▶ **REQUIREMENT**
Only the lines from the one containing "The width and" through the final line of the entries below are wanted, each copied exactly.

━━━━━━━━━━━━━━━━━━━━

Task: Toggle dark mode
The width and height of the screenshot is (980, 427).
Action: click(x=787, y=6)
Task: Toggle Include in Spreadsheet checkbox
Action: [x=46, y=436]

━━━━━━━━━━━━━━━━━━━━

▶ **SOLUTION TO THIS PROBLEM**
The width and height of the screenshot is (980, 427).
Action: click(x=787, y=6)
Task: Toggle Include in Spreadsheet checkbox
Action: [x=46, y=436]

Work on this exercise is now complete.